Parameterising the Execute Pipeline activity

Azure Data Factory's Execute Pipeline activity is used to trigger one pipeline from another. It's useful for orchestrating large ETL/ELT workloads because it enables multiple pipelines to be triggered in the right order, in response to a single execution schedule or event.

A shortcoming of the activity is that the pipeline to be triggered must be hard-coded into the activity – so it's impossible to use metadata-driven approaches like iterating over a list of pipeline names. This is why, for example, Paul Andrew's ADF.procfwk uses Azure Functions to trigger pipelines – the Execute Pipeline activity just isn't flexible enough.

Another feature of the activity is that it can only trigger pipelines in the same ADF instance. Dan Perlovsky shows us an alternative approach to doing this using ADF's Web activity – in this post I build on that to create an ADF pipeline that executes another one, identified only by name, and waits for it to complete.

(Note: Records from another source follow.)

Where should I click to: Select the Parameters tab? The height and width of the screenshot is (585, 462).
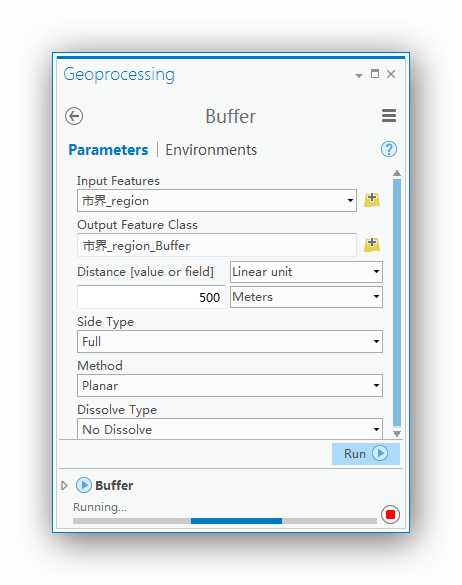108,150

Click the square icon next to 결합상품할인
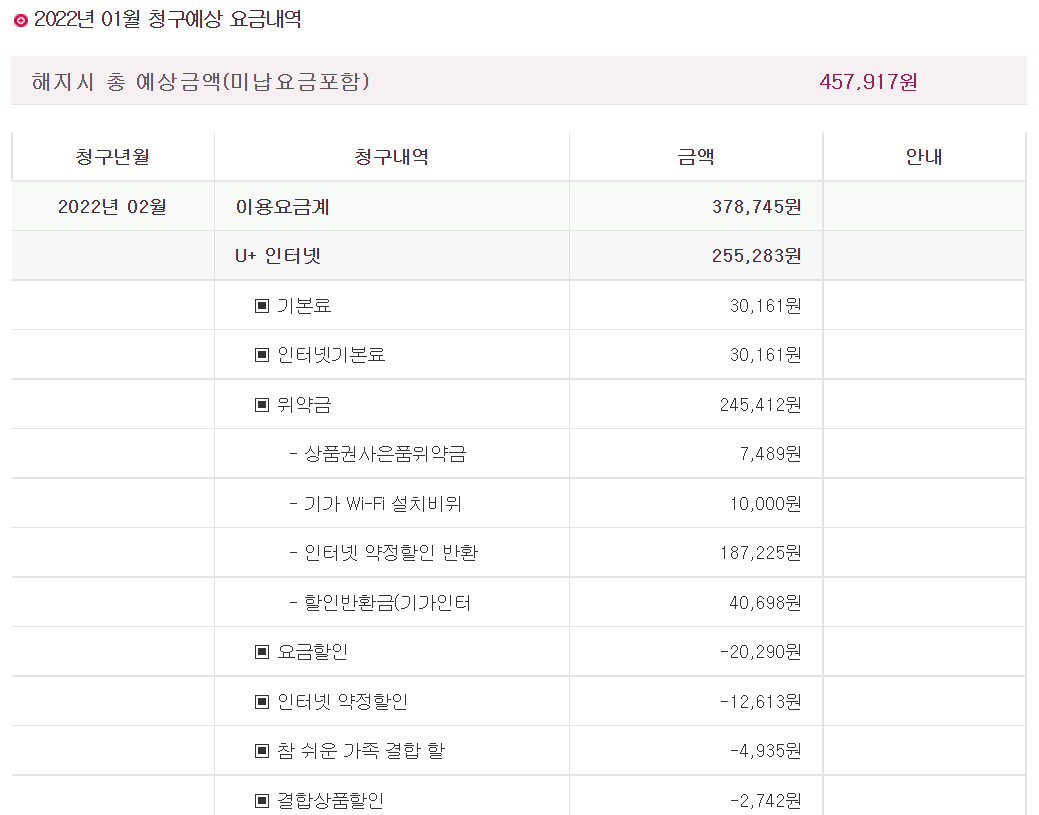click(x=262, y=801)
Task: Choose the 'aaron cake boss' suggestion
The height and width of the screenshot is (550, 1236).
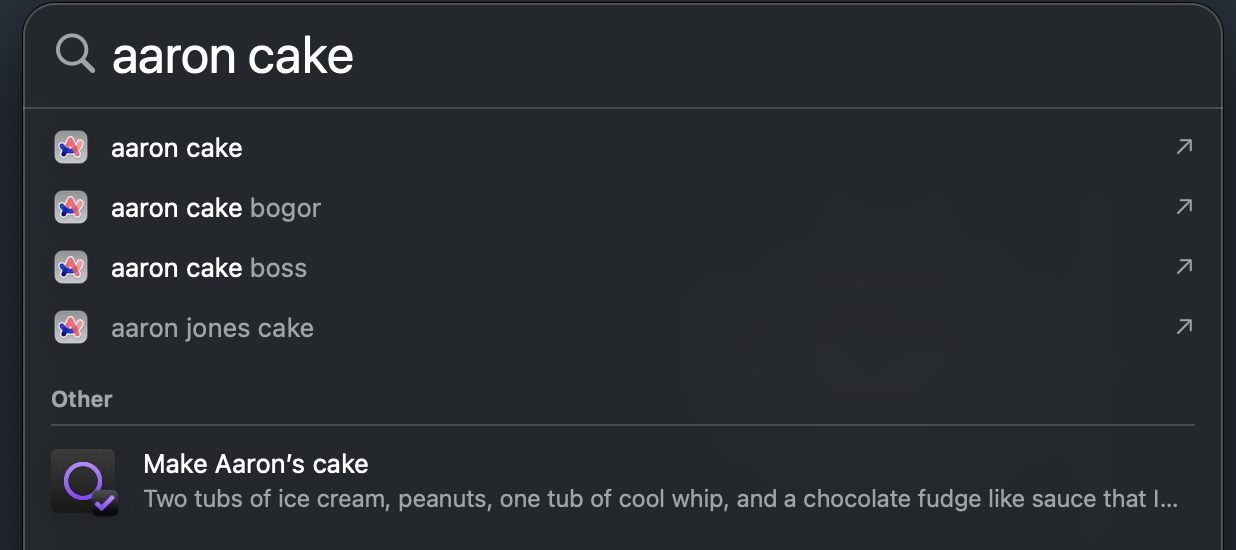Action: [622, 268]
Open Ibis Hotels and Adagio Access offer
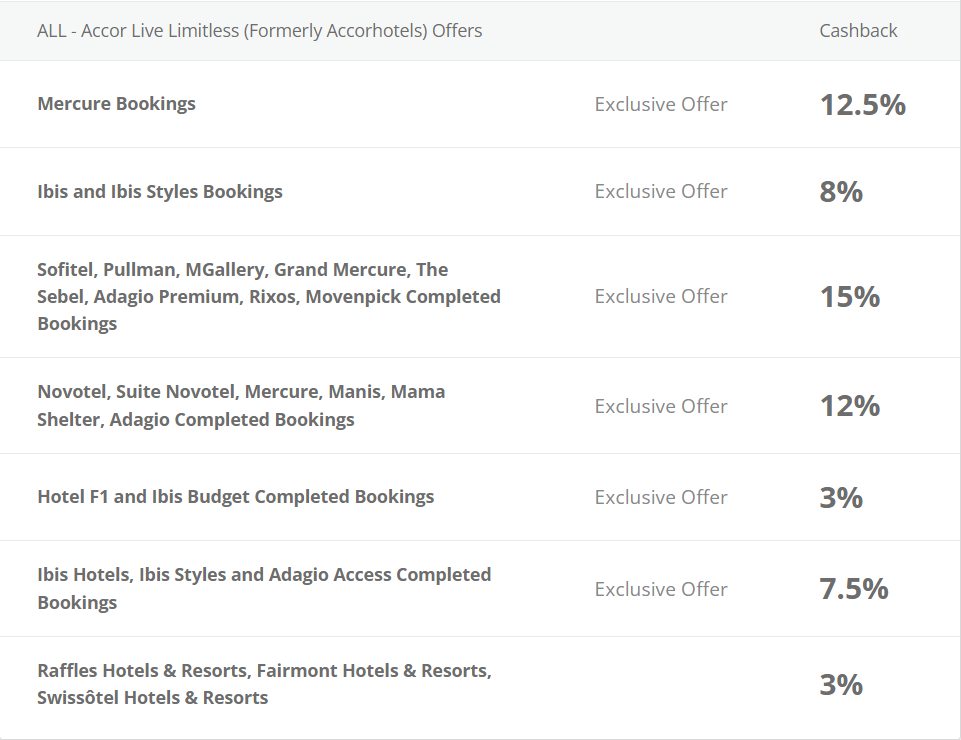Viewport: 961px width, 740px height. point(264,589)
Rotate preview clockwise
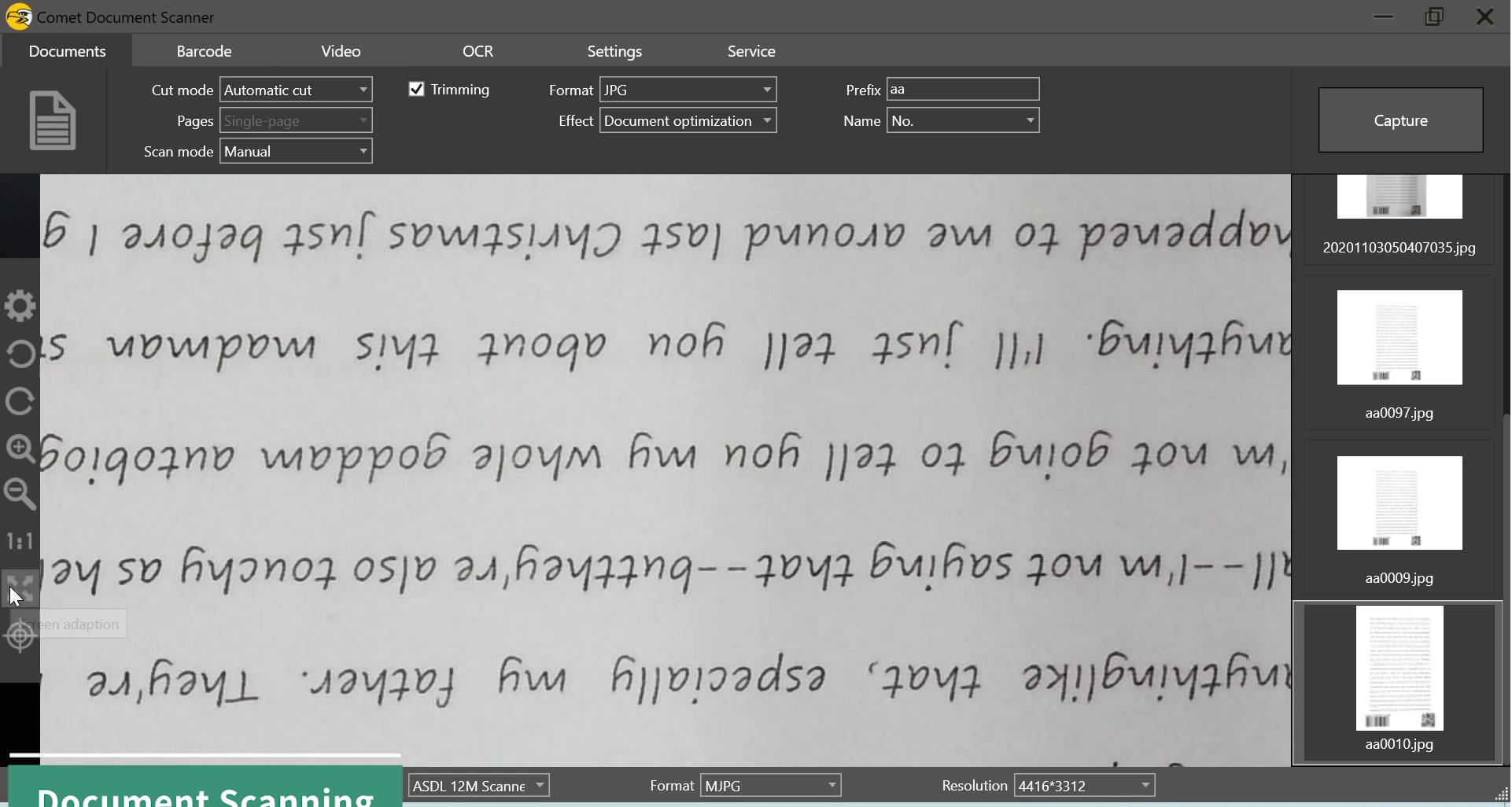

ADF's REST API supports a set of HTTP operations for interacting with a data factory. You can trigger a pipeline in any data factory by calling its pipelines/createrun API endpoint – here I'm going to use ADF's Web activity to call that endpoint for the same factory.

By doing this I'm connecting to the factory from outside of it, so the pipeline I want to trigger must be published. External connections to a data factory instance can only ever access published pipelines – unpublished changes in source control or in your ADF UX session are not accessible via any API connection.

I've created a new pipeline, called “Execute Pipeline” and added a Web activity to the pipeline canvas. The activity is configured like this:

  • URL is the address of the API endpoint – see below

  • The HTTP Method for the pipelines/createrun endpoint is POST

  • Body is mandatory for POST requests – for now I've just set it to an empty JSON object, {}

  • Calling an API endpoint means I'll be connecting to the factory from outside – so the connection needs to be authenticated. For Authentication I'm using the factory's managed service identity (MSI).

  • The factory's MSI will be used to request an access token for the REST API call. Resource indicates the API URI to which I'm requesting access – https://management.azure.com/ is the URI of the Azure Resource Management API.

The pipelines/createrun API endpoint URI looks like this:

https://management.azure.com/subscriptions/{subscriptionId}/resourceGroups/{resourceGroupName}/providers/Microsoft.DataFactory/factories/{factoryName}/pipelines/{pipelineName}/createRun?api-version=2018-06-01

I need to replace the four {placeholders} with values for the pipeline I want to call. I'll do this using a variety of parameters and system variables:

  • subscriptionId and resourceGroupName are constant values for my data factory, so I've implemented them as global parameters

  • factoryName is available as an ADF system variable

  • pipelineName identifies the pipeline I want to execute – this is going to be a parameter of the “Execute Pipeline” pipeline.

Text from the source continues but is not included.